▸ **Records**
- - -
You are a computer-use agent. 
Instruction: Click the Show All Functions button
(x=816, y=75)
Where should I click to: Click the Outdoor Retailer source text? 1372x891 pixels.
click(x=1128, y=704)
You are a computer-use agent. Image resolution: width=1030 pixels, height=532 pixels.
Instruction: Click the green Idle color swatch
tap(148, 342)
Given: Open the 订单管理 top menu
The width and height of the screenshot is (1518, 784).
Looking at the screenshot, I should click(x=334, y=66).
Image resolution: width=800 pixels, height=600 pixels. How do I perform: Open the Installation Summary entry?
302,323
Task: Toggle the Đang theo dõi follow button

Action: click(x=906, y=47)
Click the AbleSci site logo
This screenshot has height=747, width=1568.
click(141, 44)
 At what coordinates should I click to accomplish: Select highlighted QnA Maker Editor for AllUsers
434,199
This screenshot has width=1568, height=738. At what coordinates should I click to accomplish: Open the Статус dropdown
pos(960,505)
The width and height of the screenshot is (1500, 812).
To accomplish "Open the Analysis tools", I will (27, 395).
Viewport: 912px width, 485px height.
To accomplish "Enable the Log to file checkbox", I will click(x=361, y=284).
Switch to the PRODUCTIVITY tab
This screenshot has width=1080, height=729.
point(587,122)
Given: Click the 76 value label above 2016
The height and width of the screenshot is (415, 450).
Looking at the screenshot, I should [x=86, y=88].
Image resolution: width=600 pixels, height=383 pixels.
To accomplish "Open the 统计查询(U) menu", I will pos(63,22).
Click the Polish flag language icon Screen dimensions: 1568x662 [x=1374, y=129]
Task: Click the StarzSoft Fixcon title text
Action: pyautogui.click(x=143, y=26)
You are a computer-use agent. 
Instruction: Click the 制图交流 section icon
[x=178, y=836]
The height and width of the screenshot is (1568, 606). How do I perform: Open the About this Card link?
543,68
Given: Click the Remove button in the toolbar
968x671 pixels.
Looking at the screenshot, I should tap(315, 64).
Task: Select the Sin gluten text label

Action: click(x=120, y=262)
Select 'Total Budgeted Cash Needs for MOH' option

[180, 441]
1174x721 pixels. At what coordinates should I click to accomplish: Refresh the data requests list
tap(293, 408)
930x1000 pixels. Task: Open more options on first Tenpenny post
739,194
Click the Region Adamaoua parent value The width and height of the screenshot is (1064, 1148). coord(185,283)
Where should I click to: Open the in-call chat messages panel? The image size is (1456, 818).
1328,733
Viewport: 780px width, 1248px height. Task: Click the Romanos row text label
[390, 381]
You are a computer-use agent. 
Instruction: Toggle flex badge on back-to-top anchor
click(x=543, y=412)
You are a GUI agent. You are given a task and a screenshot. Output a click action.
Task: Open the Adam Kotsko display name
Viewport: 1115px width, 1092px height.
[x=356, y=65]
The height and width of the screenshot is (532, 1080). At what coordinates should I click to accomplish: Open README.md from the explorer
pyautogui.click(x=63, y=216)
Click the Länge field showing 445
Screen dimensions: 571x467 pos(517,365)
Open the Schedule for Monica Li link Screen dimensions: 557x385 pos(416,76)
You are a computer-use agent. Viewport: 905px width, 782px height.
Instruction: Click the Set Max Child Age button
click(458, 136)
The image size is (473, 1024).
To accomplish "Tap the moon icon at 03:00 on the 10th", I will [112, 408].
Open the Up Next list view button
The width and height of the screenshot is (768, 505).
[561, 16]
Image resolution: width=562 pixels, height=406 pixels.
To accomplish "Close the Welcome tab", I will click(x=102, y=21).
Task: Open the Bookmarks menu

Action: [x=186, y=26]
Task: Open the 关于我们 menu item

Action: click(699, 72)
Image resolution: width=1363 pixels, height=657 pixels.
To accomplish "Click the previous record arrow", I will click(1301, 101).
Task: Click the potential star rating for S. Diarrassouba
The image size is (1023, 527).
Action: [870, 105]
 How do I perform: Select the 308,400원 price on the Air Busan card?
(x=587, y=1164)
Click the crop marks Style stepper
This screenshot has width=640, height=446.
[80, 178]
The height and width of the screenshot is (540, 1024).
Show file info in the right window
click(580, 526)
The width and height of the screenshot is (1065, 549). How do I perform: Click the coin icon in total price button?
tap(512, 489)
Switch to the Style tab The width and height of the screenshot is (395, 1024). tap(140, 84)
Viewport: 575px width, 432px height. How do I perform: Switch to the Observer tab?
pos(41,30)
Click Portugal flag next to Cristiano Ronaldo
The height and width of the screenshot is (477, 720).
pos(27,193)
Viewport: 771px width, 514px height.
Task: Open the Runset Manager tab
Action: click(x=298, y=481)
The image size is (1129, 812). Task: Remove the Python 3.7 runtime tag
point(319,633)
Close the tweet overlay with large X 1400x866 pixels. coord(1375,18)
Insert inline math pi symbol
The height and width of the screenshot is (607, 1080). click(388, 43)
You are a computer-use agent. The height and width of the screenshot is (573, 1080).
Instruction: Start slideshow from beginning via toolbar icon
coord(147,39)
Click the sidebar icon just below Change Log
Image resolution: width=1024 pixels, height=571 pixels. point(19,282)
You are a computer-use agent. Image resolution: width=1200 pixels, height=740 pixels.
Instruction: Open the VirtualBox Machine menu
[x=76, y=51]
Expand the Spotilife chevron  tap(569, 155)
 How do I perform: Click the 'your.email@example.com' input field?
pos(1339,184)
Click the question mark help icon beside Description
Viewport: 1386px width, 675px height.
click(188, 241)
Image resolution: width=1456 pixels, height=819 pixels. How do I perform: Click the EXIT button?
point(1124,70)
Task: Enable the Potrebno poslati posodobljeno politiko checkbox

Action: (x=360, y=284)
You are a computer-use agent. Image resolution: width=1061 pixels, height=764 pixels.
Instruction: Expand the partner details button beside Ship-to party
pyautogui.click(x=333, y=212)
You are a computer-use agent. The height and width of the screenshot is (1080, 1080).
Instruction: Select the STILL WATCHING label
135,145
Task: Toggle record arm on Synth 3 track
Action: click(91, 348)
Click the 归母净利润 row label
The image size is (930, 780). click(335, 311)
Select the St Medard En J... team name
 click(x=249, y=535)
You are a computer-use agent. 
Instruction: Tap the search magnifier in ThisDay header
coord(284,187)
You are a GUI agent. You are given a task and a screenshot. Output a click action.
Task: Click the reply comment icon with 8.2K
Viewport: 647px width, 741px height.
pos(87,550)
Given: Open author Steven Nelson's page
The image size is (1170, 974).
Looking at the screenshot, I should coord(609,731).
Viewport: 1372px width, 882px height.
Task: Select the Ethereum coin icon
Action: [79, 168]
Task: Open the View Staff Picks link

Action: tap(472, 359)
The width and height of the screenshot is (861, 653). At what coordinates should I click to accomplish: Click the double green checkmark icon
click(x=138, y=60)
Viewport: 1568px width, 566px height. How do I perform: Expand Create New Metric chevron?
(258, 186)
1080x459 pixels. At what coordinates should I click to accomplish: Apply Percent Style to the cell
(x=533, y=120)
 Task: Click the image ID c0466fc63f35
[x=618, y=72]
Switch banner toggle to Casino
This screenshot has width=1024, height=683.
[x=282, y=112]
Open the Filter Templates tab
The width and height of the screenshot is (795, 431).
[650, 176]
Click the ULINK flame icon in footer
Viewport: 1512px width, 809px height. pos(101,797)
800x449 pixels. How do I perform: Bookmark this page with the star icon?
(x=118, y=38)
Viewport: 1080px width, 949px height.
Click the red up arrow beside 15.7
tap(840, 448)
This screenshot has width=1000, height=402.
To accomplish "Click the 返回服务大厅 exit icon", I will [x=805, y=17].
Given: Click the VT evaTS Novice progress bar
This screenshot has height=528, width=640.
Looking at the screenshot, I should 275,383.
- - -
▸ **Task description**
Working from the material above, restate word for word the lines between the line with "Open the Schedule" and the line with "The height and width of the screenshot is (540, 1024).", both included, and only those.

▸ **Exercise solution**
Open the Schedule for Monica Li link Screen dimensions: 557x385 pos(416,76)
You are a computer-use agent. Viewport: 905px width, 782px height.
Instruction: Click the Set Max Child Age button
click(458, 136)
The image size is (473, 1024).
To accomplish "Tap the moon icon at 03:00 on the 10th", I will [112, 408].
Open the Up Next list view button
The width and height of the screenshot is (768, 505).
[561, 16]
Image resolution: width=562 pixels, height=406 pixels.
To accomplish "Close the Welcome tab", I will click(x=102, y=21).
Task: Open the Bookmarks menu

Action: [x=186, y=26]
Task: Open the 关于我们 menu item

Action: click(699, 72)
Image resolution: width=1363 pixels, height=657 pixels.
To accomplish "Click the previous record arrow", I will click(1301, 101).
Task: Click the potential star rating for S. Diarrassouba
The image size is (1023, 527).
Action: [870, 105]
 How do I perform: Select the 308,400원 price on the Air Busan card?
(x=587, y=1164)
Click the crop marks Style stepper
This screenshot has width=640, height=446.
[80, 178]
The height and width of the screenshot is (540, 1024).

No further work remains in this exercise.